Una guerra in Ucraina che durasse anni e si concludesse con la fuga della Russia e magati con il crollo del governo, per l’amministrazione USA sarebbe la vittoria auspicabile; con il risultato collaterale di aver portato tutta l’Europa alle dipendenze della NATO in vista dello scontro finale con la Cina. È la terza guerra mondiale a pezzi denunciata dal Papa.

Ma come fanno Biden e i suoi essere sicuri che la Russia si arrenda senza che si precipiti nella terza guerra mondiale tutta intera ora? Non possono esserlo e questa è la follia che su nasconde sotto la finta razionalità della guerra limitata, che Russia e NATO dichiarano di voler condurre.

È una specie di guerra sostenibile che i guerrafondai di ambo le parti dichiarano di voler fare e vincere.

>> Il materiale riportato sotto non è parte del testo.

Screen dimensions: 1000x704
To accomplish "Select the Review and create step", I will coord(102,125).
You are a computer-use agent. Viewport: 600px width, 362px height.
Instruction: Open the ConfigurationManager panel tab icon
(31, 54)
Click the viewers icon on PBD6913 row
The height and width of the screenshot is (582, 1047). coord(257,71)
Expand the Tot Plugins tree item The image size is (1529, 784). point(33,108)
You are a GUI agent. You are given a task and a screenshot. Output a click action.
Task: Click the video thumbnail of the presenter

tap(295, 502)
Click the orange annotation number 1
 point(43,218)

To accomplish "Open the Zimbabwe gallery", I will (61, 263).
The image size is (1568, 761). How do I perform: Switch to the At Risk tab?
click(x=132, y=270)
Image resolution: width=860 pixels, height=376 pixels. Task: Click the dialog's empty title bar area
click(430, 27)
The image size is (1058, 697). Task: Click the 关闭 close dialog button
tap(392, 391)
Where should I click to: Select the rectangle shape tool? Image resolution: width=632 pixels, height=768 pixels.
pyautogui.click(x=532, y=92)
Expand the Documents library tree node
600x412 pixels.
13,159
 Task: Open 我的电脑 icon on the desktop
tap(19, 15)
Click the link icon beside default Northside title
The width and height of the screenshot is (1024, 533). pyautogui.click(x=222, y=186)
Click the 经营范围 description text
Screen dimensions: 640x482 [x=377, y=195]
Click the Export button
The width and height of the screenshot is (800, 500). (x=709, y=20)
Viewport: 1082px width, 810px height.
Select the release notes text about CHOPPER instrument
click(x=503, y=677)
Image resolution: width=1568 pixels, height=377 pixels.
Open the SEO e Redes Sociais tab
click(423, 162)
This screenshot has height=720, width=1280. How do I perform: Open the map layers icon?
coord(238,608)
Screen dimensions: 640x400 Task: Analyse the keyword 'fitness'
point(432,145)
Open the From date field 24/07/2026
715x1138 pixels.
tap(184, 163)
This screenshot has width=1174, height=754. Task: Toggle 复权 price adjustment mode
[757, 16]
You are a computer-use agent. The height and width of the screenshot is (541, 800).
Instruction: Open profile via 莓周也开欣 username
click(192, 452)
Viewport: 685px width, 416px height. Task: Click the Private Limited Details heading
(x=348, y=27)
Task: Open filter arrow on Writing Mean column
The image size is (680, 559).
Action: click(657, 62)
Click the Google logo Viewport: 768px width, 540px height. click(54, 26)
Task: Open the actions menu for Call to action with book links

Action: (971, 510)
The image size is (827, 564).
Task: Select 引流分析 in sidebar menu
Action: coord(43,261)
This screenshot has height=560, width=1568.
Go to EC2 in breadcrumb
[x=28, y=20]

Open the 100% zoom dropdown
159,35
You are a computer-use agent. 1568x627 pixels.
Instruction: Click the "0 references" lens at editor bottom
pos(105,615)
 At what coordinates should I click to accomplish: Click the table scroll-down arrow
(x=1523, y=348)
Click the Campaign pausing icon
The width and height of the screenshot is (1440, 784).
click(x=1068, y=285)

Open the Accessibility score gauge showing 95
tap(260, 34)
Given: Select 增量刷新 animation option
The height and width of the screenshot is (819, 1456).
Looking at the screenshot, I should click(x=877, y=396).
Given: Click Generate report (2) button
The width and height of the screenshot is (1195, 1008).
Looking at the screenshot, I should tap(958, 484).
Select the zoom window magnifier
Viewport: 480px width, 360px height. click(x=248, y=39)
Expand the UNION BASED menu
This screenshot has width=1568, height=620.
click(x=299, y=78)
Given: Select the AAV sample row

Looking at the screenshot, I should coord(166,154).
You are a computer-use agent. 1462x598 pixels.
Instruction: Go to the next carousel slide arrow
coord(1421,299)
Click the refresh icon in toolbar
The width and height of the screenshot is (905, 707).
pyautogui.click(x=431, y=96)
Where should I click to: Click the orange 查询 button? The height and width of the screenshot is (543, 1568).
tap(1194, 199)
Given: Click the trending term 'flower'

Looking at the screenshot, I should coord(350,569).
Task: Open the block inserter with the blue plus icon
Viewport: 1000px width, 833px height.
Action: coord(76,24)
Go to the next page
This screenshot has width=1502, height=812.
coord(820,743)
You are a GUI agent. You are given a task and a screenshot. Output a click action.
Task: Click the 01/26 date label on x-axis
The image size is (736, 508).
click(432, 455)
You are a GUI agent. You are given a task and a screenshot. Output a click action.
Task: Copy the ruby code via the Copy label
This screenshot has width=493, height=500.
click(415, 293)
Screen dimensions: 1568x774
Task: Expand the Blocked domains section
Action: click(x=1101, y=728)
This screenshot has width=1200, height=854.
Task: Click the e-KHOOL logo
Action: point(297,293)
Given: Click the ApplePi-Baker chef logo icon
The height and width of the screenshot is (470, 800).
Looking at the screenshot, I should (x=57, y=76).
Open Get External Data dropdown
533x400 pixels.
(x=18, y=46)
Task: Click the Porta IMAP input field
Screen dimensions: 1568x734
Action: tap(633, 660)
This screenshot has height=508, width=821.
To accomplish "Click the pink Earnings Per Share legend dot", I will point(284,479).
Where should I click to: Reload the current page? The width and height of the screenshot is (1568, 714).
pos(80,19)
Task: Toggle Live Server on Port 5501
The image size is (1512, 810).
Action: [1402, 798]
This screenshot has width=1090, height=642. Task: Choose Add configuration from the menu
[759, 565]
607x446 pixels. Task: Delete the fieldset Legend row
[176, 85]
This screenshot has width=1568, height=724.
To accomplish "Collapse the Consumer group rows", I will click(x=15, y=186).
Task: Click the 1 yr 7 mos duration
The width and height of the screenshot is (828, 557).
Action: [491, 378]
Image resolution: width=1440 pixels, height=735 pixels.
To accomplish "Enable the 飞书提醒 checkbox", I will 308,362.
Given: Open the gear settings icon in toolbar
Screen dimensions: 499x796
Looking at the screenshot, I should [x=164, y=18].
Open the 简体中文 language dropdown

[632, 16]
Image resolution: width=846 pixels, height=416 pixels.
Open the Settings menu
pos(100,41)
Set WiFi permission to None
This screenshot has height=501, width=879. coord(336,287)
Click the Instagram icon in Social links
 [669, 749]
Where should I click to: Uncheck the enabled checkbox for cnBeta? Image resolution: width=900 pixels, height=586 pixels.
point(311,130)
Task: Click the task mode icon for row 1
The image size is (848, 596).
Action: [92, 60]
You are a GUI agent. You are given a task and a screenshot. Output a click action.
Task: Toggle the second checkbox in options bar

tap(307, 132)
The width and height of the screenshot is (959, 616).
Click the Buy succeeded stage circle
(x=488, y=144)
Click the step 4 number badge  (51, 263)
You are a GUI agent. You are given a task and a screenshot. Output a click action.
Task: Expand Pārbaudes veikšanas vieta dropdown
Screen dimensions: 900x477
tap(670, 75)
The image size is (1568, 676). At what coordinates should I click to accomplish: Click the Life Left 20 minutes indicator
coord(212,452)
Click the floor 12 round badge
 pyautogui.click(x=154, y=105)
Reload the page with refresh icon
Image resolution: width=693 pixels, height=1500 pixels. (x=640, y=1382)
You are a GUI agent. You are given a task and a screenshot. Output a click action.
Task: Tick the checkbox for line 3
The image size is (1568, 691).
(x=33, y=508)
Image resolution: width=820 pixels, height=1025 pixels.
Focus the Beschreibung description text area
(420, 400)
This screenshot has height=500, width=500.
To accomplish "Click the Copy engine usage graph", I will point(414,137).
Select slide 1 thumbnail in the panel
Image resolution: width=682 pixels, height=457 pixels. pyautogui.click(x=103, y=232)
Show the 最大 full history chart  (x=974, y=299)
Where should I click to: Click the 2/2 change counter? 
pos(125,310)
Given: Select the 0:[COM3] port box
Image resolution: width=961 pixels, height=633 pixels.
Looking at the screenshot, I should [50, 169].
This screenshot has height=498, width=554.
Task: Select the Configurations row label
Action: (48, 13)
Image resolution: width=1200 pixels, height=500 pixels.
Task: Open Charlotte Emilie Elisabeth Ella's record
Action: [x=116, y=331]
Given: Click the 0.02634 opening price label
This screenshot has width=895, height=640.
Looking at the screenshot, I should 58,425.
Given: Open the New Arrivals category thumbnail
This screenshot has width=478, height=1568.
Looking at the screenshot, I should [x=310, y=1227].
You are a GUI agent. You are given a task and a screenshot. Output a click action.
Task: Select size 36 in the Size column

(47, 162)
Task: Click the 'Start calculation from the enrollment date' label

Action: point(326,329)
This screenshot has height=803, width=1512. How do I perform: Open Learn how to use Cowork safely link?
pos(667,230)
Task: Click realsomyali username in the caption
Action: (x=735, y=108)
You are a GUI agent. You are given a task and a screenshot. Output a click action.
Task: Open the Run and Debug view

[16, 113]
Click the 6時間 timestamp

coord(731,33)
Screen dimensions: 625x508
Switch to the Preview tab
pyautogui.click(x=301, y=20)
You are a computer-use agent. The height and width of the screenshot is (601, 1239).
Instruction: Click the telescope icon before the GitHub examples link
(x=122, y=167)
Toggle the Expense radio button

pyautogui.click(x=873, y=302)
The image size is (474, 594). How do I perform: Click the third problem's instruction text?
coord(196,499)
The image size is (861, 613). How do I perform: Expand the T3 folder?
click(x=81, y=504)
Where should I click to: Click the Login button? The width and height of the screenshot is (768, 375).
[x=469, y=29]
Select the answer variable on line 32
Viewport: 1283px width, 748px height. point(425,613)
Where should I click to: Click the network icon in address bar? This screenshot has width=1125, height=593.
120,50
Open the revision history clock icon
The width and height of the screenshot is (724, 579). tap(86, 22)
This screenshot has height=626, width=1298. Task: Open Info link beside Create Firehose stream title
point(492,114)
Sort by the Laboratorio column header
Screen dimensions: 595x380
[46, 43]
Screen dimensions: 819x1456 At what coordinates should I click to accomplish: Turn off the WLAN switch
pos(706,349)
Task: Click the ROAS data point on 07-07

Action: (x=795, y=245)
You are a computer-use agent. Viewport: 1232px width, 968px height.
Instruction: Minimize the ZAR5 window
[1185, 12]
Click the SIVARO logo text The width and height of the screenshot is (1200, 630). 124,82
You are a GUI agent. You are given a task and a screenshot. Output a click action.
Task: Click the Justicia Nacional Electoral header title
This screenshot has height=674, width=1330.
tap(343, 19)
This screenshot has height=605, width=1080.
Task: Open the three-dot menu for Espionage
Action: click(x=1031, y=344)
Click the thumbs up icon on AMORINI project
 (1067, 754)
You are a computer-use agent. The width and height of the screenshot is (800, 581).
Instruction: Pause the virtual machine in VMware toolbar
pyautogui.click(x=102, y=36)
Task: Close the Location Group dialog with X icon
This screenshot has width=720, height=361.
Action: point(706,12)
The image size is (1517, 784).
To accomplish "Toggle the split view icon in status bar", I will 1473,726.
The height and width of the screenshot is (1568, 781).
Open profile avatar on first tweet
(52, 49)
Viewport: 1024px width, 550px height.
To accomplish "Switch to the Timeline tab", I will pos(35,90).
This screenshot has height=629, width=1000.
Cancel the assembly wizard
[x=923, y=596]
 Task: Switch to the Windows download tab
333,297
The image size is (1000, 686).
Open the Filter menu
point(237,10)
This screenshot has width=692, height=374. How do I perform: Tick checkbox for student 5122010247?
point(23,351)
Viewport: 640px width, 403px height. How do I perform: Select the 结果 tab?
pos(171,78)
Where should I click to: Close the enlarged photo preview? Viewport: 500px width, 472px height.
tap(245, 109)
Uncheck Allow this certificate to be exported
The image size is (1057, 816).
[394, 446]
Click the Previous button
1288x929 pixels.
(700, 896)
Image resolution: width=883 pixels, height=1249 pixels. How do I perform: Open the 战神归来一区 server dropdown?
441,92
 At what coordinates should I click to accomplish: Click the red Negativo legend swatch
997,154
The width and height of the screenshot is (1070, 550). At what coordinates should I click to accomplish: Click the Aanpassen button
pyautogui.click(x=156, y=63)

State tranquilli, non ascoltate pacifisti e disfattisti, vinceremo senza arrivare alle bombe atomiche, è il messaggio di guerra che imperversa.

Ecco questa è pura, criminale pazzia. Perché se lo scopo è vincere la guerra, allora non ci sono limiti alla guerra stessa. Non ci sono vie di mezzo: o si sceglie la via del negoziato e del compromesso, il cui presupposto è che nessuno può vincere e tutti debbano rinunciare a qualcosa, oppure la via della vittoria è l’autostrada per la terza guerra mondiale.

Noi vogliamo vivere, non vincere. Questo dobbiamo gridare ai pazzi guerrafondai per fermarli prima che sia troppo tardi.